Eu estava desconfiada de que minha mãe havia ligado para Jody e implorado que ela me convidasse para sair, evitando assim que eu passasse o dia no quarto, com as venezianas fechadas. Eu não queria ir, porque achava que Jody perceberia que eu havia mudado e que qualquer pessoa com um mínimo de noção veria que eu não tinha mais nada dentro da cabeça.

Mas, no carro, no caminho para o norte, e então para o oeste, Jody tinha feito piadas, dado risada e puxado assunto, e não pareceu ligar para o fato de que eu só falava "uau", "puxa" ou "quem diria".

Fizemos cachorros-quentes nas churrasqueiras públicas da praia, e depois de observar atentamente Jody, Mark e Cal, consegui grelhar minha salsicha pelo tempo certo, sem queimá-la ou derrubá-la no fogo como temia. Quando ninguém mais estava olhando, eu a enterrei na areia.

Depois de comer, Jody e Mark correram de mãos dadas para a água, eu me deitei olhando para o céu e Cal começou a falar da tal peça.

O único motivo pelo qual eu me lembrava da peça é porque ela tinha um personagem maluco. Tudo o que eu já lera sobre gente maluca havia se fixado no meu cérebro, enquanto o resto evaporou.

— Mas é o sim que importa — disse Cal. — É para o sim que ela volta no final.

Ergui a cabeça e dei uma espiada no prato azul e brilhante do mar — um prato azul, brilhante e de borda suja. Uma grande rocha cinza, redonda como a extremidade de um ovo, se projetava para fora da água a cerca de dois quilômetros da costa.

— O que era mesmo que ela ia usar pra matar o filho? Esqueci.

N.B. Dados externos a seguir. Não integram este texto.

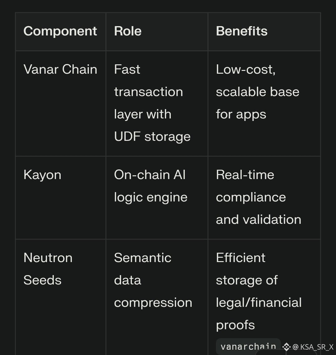
Task: Click the vanarchain code tag
Action: (248, 346)
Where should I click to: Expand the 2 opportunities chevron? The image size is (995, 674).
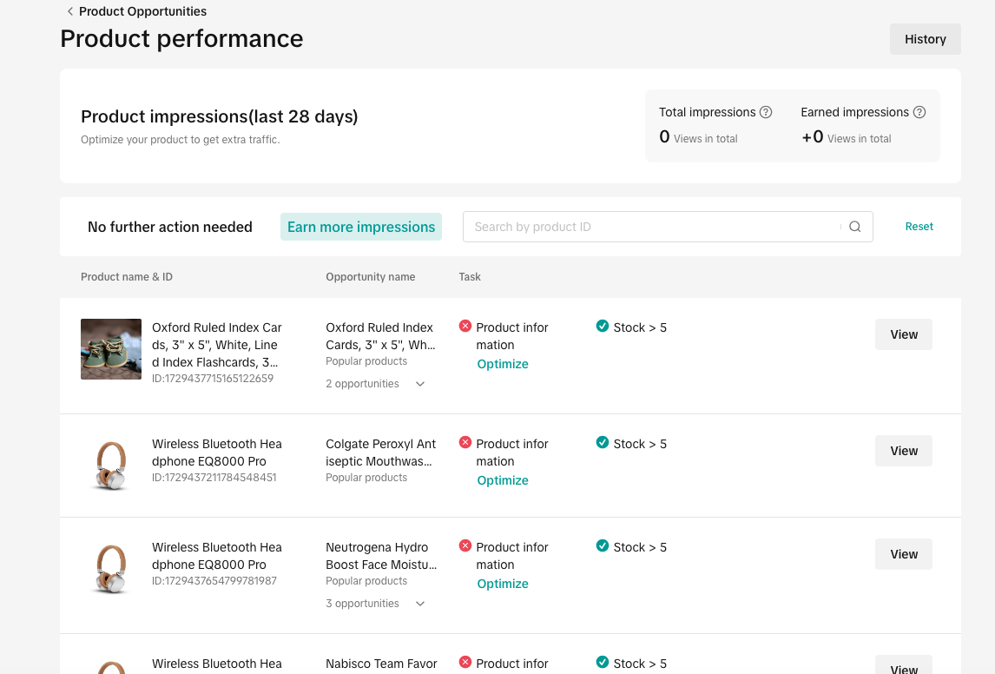click(x=420, y=384)
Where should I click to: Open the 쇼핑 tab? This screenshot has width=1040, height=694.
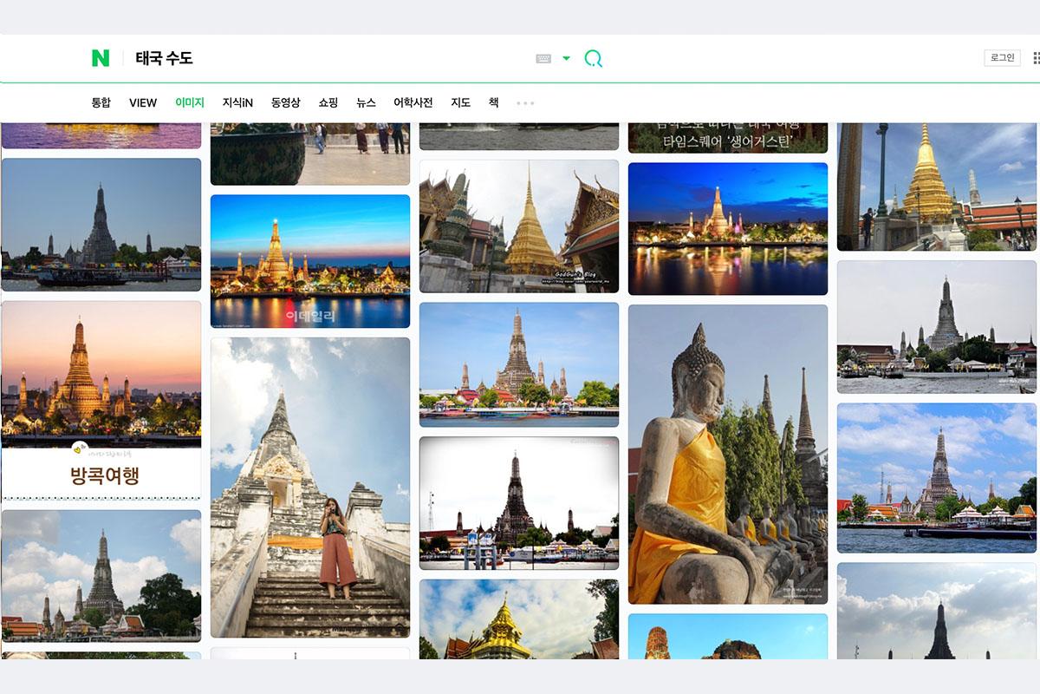pyautogui.click(x=328, y=102)
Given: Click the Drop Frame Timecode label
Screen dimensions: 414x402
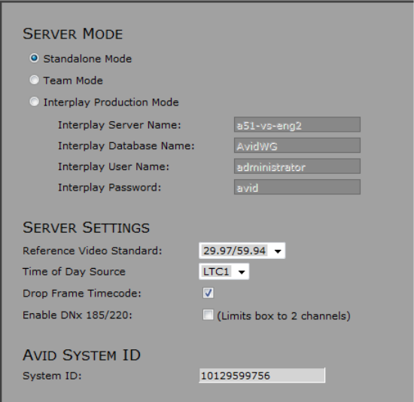Looking at the screenshot, I should [x=82, y=293].
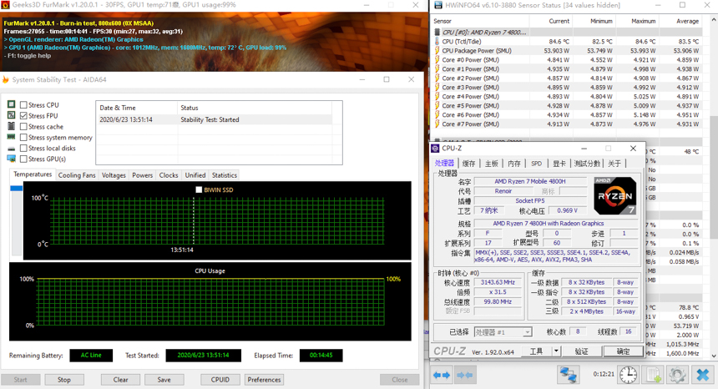The image size is (718, 389).
Task: Open the CPU-Z processor selection dropdown
Action: click(x=503, y=332)
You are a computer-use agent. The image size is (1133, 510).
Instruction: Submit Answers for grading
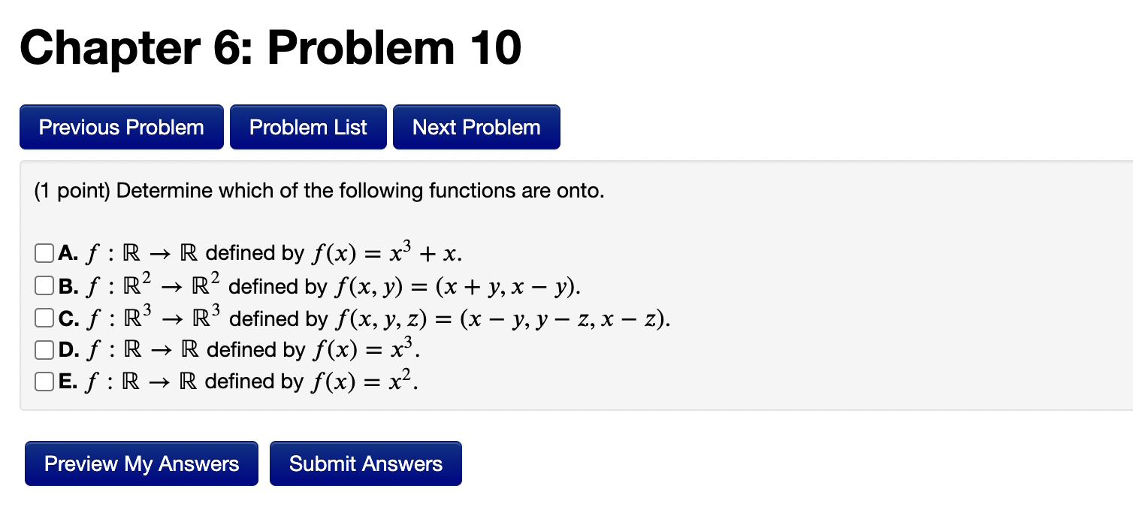(366, 463)
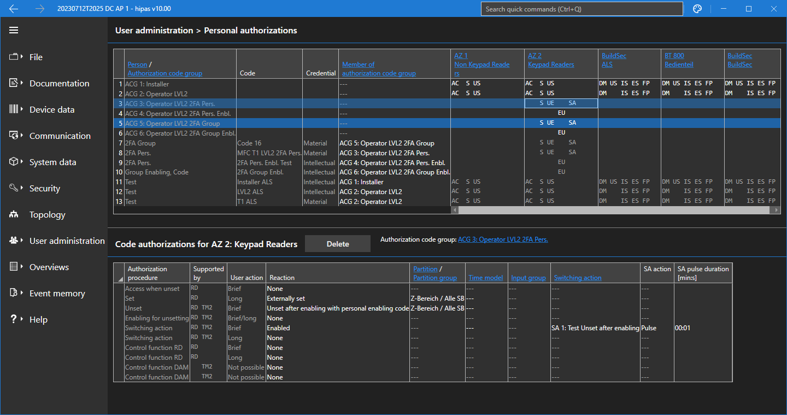
Task: Click the hamburger menu icon
Action: 14,30
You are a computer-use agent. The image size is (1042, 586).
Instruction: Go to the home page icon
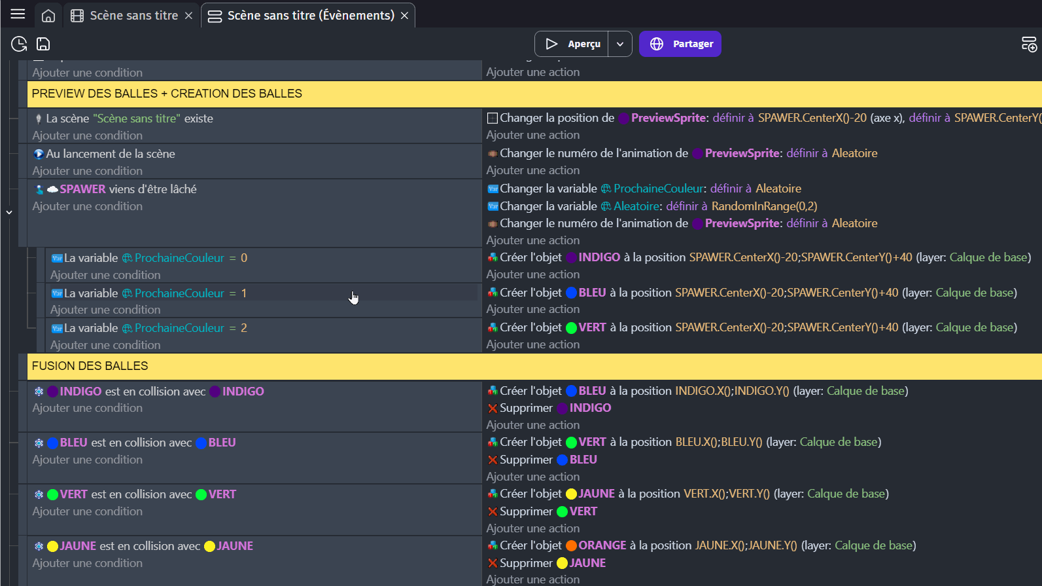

Eu não tinha esquecido. Lembrava perfeitamente, mas queria ouvir o que Cal ia dizer.

— Morfina em pó.

— Você acha que existe morfina em pó nos Estados Unidos?

Cal refletiu por um instante, então disse: — Imagino que não. Seria uma coisa muito ultrapassada.

Virei de barriga para baixo e olhei para o outro lado, na direção de Lynn. O fogo das grelhas e o calor da estrada formavam uma névoa vítrea. Através dela, como se uma cortina de água embaçasse a minha visão, pude ver o horizonte borrado de tanques de gás, chaminés de fábricas, guindastes e pontes.

Parecia tudo uma grande bagunça.

Voltei a deitar de costas e tentei soar desinteressada:

— Se você fosse se matar, o que você usaria?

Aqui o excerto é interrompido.